Sex chromosome meiotic drive is caused by a selfish genetic element that produces a highly skewed offspring sex ratio, often by killing all Y-bearing spermatids during spermatogenesis. This process results in intense intragenomic conflict between the selfish meiotic drive element and the rest of the genome, which is expected to have far reaching effects on the evolution of the genome. The long-term goal of this proposal is to better understand how meiotic drive evolves.
One aim utilizes RNA-seq to sequence the testes transcriptome of drive and non-drive males from five wild populations of the stalk-eyed fly, Teleopsis dalmanni, in order to identify genes associated with meiotic drive in these populations. These data will be used to test the hypothesis that intragenomic conflict caused by meiotic drive has driven increased gene duplication and gene movement.

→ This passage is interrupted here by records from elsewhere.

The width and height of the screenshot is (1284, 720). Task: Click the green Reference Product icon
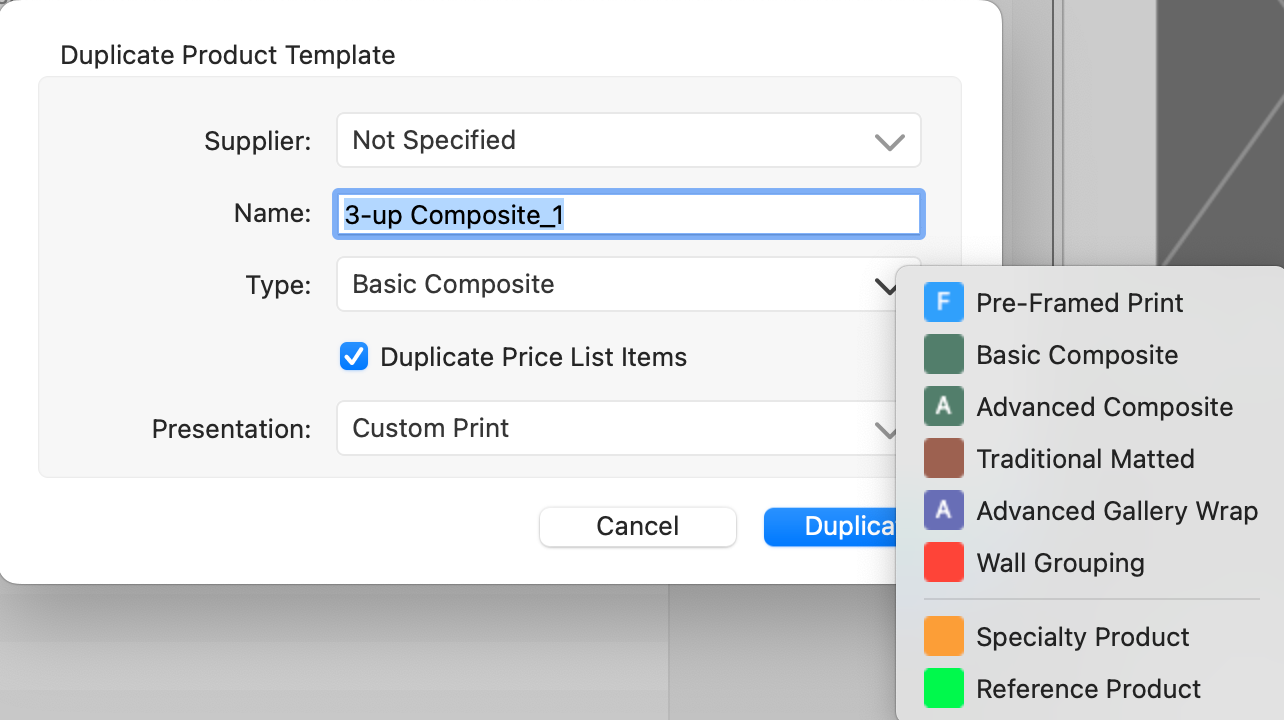click(x=943, y=689)
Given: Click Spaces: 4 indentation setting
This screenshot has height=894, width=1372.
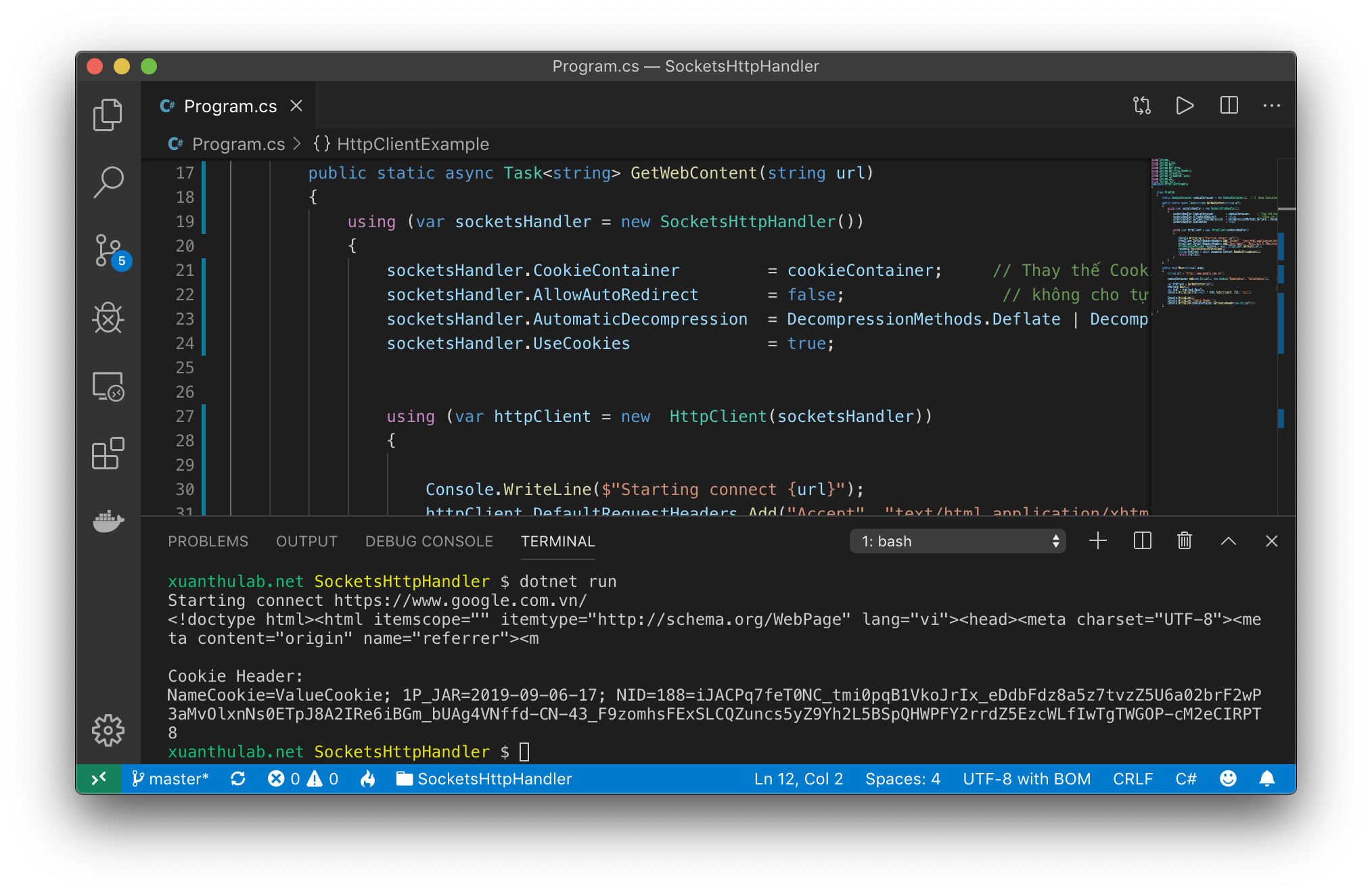Looking at the screenshot, I should 902,779.
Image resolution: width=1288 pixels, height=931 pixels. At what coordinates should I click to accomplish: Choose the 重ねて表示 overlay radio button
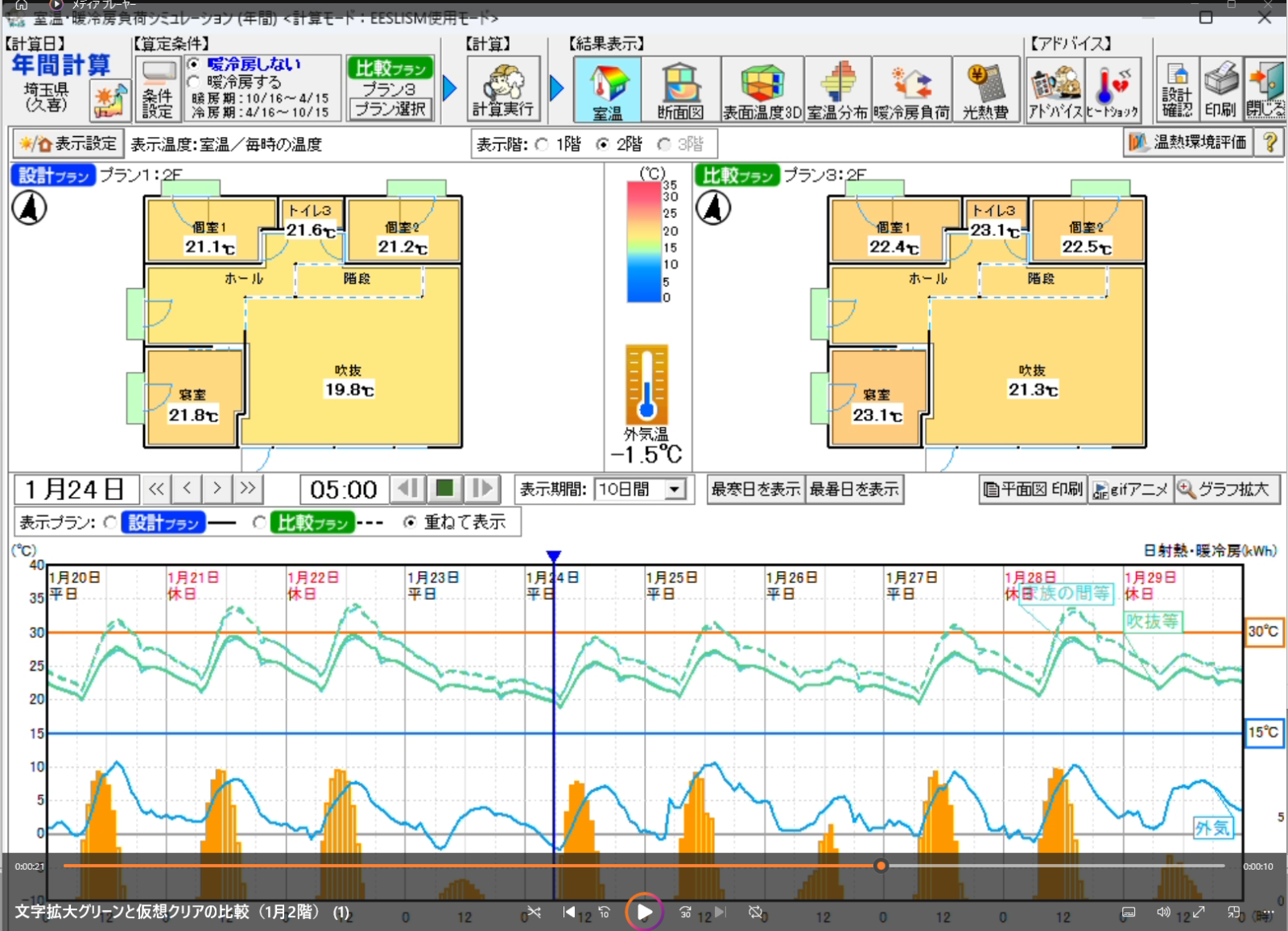coord(410,523)
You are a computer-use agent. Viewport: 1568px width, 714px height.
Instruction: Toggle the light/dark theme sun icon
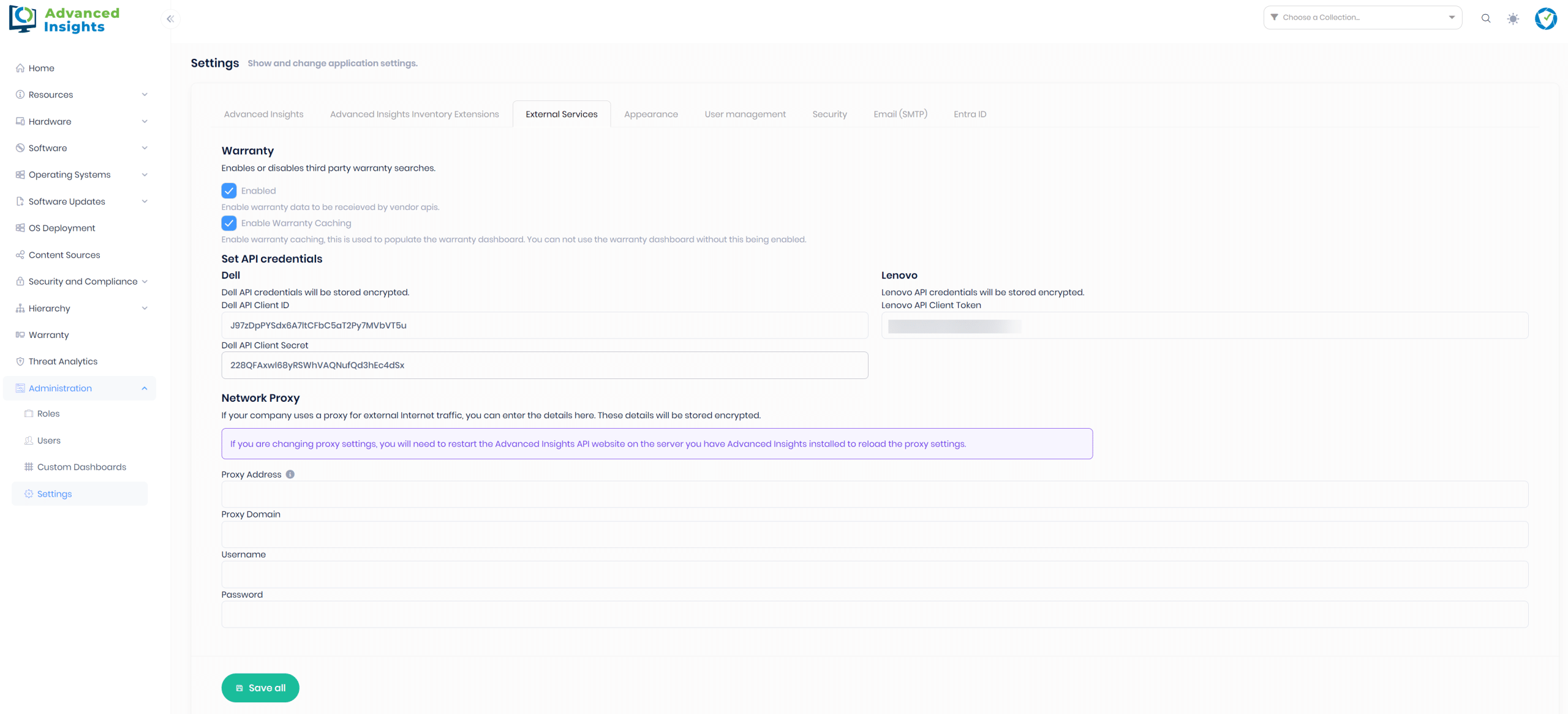(x=1513, y=18)
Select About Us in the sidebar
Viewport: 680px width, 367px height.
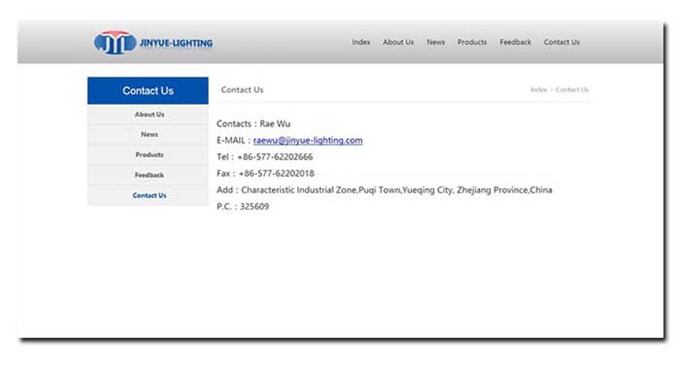click(148, 115)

A second aim asks what selective forces affect the evolution of meiotic drive in populations. This question is addressed using an experimental evolution approach to ask whether sexual selection acts to limit the transmission of drive and how the presence of drive affects the evolution of sexually selected traits in artificial populations. This research expands our understanding of the evolution of meiotic drive by providing a useful contrast with previous research within the genus Drosophila, where sex ratio meiotic drive has also been studied. This proposal also has biomedical relevance because it will improve our understanding of spermatogenesis by investigating the evolution of natural variation in spermatogenesis, by comparing sex-ratio and standard males, on the level of genes and populations.
Sex chromosome meiotic drive causes an individual carrying the meiotic drive gene to have offspring of only one sex. This trait appears to have such negative consequences to the fitness of the carrier that we find ourselves asking, how did this trait evolve and how can it be maintained in a successful population? This proposal addresses questions about the evolution of sex chromosome meiotic drive in stalk-eyed flies by asking how evolutionary forces affect the frequency of the meiotic drive phenotype and how the genes underlying meiotic drive affect the evolution of populations.